5 Best Movies Filmed In Atlanta
A part of the United States for nearly the country’s entire existence, Georgia and its capital, Atlanta, are rich in American history and the birthplace of countless culturally significant moments. The city played a pivotal role in both the Civil War and the Civil Rights Movement, and it remains a rich and important place within the American south. Containing beaches on its southeast corner, mountains on its northwest corner, and farmland all throughout, Georgia and Atlanta are integral parts of the United States. Dubbed by many as the New Hollywood, Atlanta serves as the third place where production of feature films and television seems to have boomed — first, in the early 20th century, in the state of Florida, then, in the mid-20th century, California, and now, almost two decades into the 21st century, Atlanta, Georgia. With no end in sight to this new phenomenon, it’s worth taking a look at some of the most significant projects filmed in the Georgia city.
Edgar Wright’s love letter to car movies from the 1960s and 70s, Baby Driver stars Ansel Elgort as the titular Baby—a getaway driver who helps criminals evade crime scenes without getting caught. He does it with style, though: Wright’s direction sees Baby drifting in and out of traffic, around (and sometimes through) buildings, and racing across the metropolitan area of Atlanta. Of all the movies on this list, this is the one that shows off the city in all its glory.
The fifth installment in the ongoing Fast & Furious franchise remains one of the most critically-acclaimed of the bunch. Like Baby Driver, the film features plenty of great chase sequences. Unlike Baby Driver, Fast Five takes these scenes way over the top. It’s not as grounded as Baby Driver, but who expects that from this franchise? The scenes in Atlanta are as sharp and exciting as anything else in the franchise.
The Nice Guys
Shane Black’s greatest movie of the 21st century, The Nice Guys stars Ryan Gosling and Russell Crowe as a private eye and a tough guy who team up to find a missing girl. It’s actually set in 1970s Los Angeles, so the average viewer wouldn’t even be able to tell the movie was actually shot in Atlanta — it doesn’t matter, though, because The Nice Guys utilizes the city’s streets and architecture in the best possible way. The southern city transforms into the west coast landmark with ease.

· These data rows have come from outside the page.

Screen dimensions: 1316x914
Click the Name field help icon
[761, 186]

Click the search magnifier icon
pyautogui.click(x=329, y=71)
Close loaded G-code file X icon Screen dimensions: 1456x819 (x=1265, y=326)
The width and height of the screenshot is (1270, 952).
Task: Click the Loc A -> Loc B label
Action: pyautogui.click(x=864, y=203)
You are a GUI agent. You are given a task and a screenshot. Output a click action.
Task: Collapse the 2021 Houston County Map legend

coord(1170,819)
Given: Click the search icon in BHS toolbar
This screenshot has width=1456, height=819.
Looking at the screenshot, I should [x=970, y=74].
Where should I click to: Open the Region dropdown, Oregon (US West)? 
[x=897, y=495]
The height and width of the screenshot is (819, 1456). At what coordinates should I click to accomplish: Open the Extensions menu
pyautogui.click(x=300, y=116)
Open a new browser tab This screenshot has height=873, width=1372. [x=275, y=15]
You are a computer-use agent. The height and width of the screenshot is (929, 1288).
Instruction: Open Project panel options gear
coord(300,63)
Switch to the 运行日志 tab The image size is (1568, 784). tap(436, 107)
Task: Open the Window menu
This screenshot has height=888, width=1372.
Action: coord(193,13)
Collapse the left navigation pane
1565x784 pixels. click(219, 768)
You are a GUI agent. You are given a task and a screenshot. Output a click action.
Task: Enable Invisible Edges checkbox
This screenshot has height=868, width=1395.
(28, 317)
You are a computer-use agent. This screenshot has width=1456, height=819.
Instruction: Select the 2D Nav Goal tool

Denis Villeneuve’s first English-language film, 2013’s Prisoners stars Jake Gyllenhaal and Hugh Jackman in another story about a missing girl. Like The Nice Guys, the movie doesn’t take place in Atlanta even though it was shot there — the movie’s story actually takes place in Pennsylvania. It’s an incredible film, helped largely by its shooting locales.
The Hate U Give
One of the most important films on the list, The Hate U Give is a testament to the cultural significance of Atlanta. Telling the story of a young girl who finds herself torn between her private school and her low-income neighborhood, especially after the death of one of her friends at the hands of a police officer, the movie is a comment on the race relations and cultural divide that occurs in cities like Atlanta all over the country. Not only was the movie shot in Atlanta, but it speaks truth to Atlanta, as well.